FIG. 12C is a side view illustrating a method for collecting a residual fiber.

FIG. 12D is a side view illustrating a method for collecting a residual fiber.

DESCRIPTION OF EMBODIMENTS

The configuration of a sheet manufacturing apparatus 1 will be described below with reference to the drawings. In each of the following drawings, three axes orthogonal to each other are referred to as an X axis, a Y axis, and a Z axis. A direction along the X axis is referred to as an “X direction”, a direction along the Y axis is referred to as a “Y direction”, and a direction along the Z axis is referred to as a “Z direction”. An arrow direction is referred to as a + direction, and a direction opposite to the + direction is referred to as a—direction. A view from the +Z direction or the −Z direction is referred to as a plan view or planar. In addition, in the sheet manufacturing apparatus 1, a leading side in a transport direction of a raw material, a web, a sheet, and the like may be referred to as a downstream side, and a trailing side in the transport direction may be referred to as an upstream side.

First, a configuration of the sheet manufacturing apparatus 1 will be described with reference to FIG. 1. The sheet manufacturing apparatus 1 manufactures

sheets from a material containing a fiber (hereinafter referred to as a fiber material). In the following, used paper C will be described as an example of the fiber material, but the fiber material may be a mass of other kinds of fibers, such as cotton, wool, polyester, and a mixture thereof. The sheet manufacturing apparatus 1 regenerates sheets from pieces of paper, such as used paper, in a dry process. The sheet manufacturing apparatus 1 is not limited to a dry type apparatus and may be a wet type apparatus. In the present specification, the dry type means that the process is not performed in a liquid, but in air, such as the atmosphere.

As illustrated in FIG. 1, the sheet manufacturing apparatus 1 includes a first unit group 101, a second unit group 102, and a third unit group 103. The first unit group 101, the second unit group 102, and the third unit group 103 are supported by frames (not illustrated). In FIG. 1, directions in which the used paper C, sheets P3, slit pieces S, unnecessary scrap pieces, and the like are transported are indicated by white arrows.

The sheet manufacturing apparatus 1 manufactures sheets P3 from the used paper C, which is a fiber material. In the sheet manufacturing apparatus 1, the first unit group 101, the third unit group 103, and the second unit group 102 are arranged from the −Y direction to the +Y direction, in a side view from the −X direction.

## Data shown
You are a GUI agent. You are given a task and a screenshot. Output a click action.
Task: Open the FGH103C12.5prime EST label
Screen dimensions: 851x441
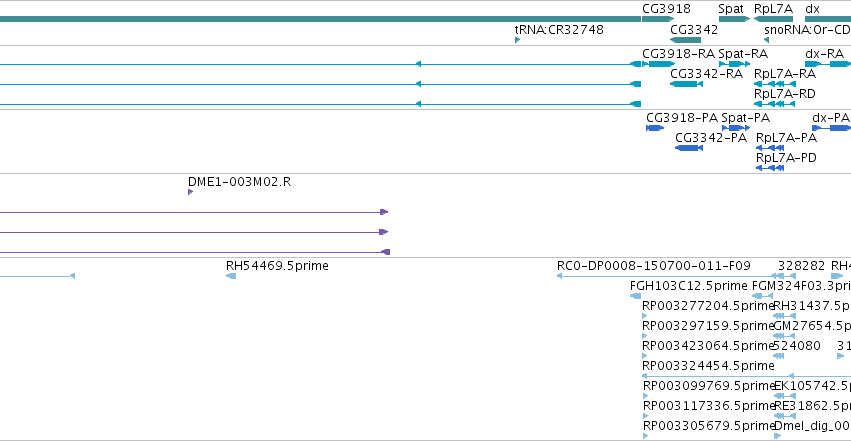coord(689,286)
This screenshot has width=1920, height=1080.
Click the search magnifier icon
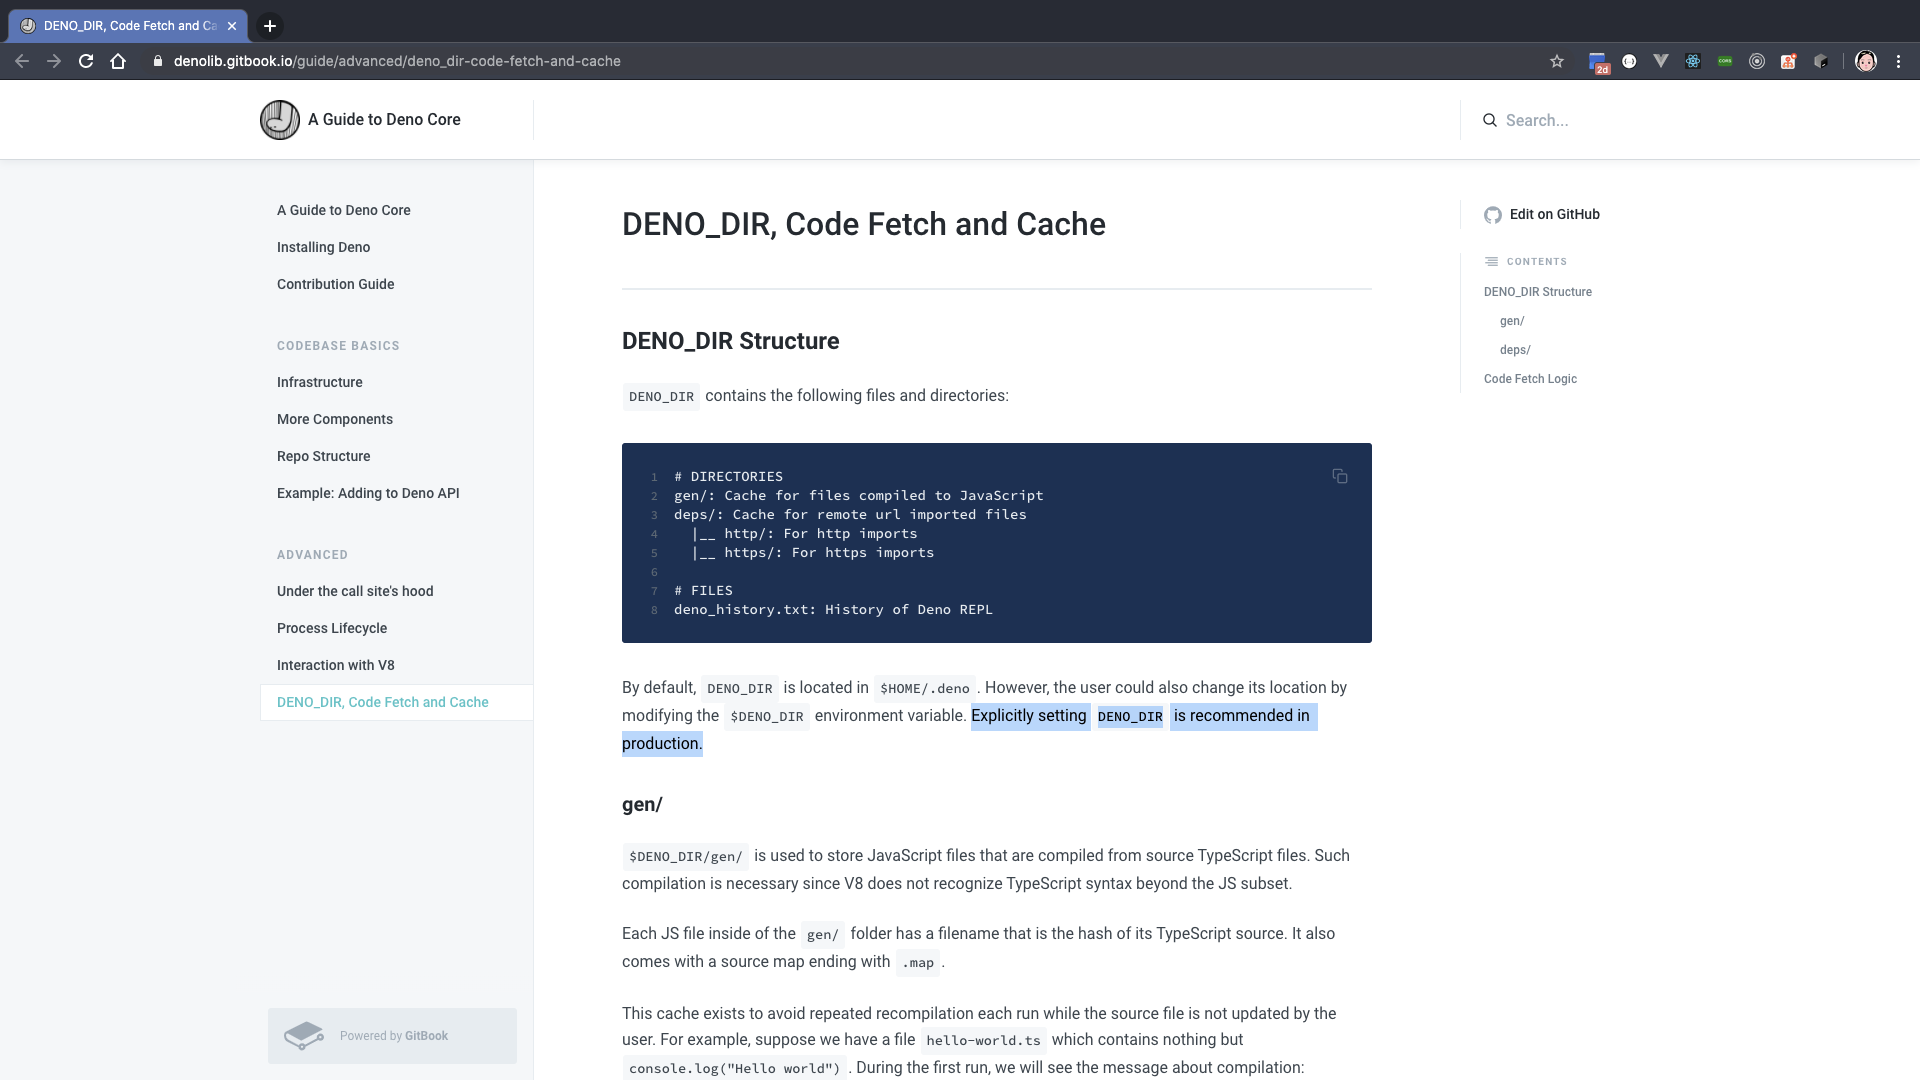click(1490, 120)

## Actions to take
(a) Write out every line of the records that follow the sheet manufacturing text as a numbered list, leaving out blank lines and the pictures.
(b) Write the next part of the sheet manufacturing apparatus description, starting after its last sentence.

## Answers to the tasks
(a)
1. You are a GUI agent. You are given a task and a screenshot. Output a click action.
2. Task: Open the FGH103C12.5prime EST label
3. Screen dimensions: 851x441
4. coord(689,286)
5. This screenshot has width=1920, height=1080.
6. Click the search magnifier icon
7. click(1490, 120)

(b)
The used paper C is transported from the first unit group 101 to the second unit group 102 through a pipe 21 that extends across the third unit group 103. The used paper C is subjected to defibration or the like in the second unit group 102 to be separated into fibers and then is mixed with a binding material or the like to become a mixture.

The mixture is transported to the third unit group 103 through a pipe 24. The mixture is made into a web W in the third unit group 103 and then is formed into a strip-shaped sheet P1. The strip-shaped sheet P1 is cut into the sheets P3 in the first unit group 101.

The first unit group 101 includes a buffer tank 13, a fixed-quantity supply unit 15, a merging section 17, and the pipe 21. In the first unit group 101, these components are arranged in the above order from the upstream side toward the downstream side. The first unit group 101 also includes a first cutting unit 81, a second cutting unit 82, a tray 84, and a shredding unit 86.

The first cutting unit 81 and the second cutting unit 82 cut the strip-shaped sheet P1 into the sheets P3 having a predetermined shape. Furthermore, the first unit group 101 includes a water supply unit 67. The water supply unit 67 is a water storage tank. The water supply unit 67 supplies water for humidification through a water supply pipe (not illustrated) to each of a first humidifying unit 65 and a second humidifying unit 66, which are humidifying units (described later).

The used paper C is put into the buffer tank 13 through a raw material charging port 11. The used paper C contains fibers such as cellulose and is, for example, a piece of shredded used paper. Humidified air is supplied into the buffer tank 13 from the second humidifying unit 66 of the third unit group 103.

The used paper C to be defibrated is temporarily stored in the buffer tank 13 and is then transported to the fixed-quantity supply unit 15 according to the operation of the sheet manufacturing apparatus 1. The sheet manufacturing apparatus 1 may include a shredder for shredding the used paper C or the like on the upstream side of the buffer tank 13.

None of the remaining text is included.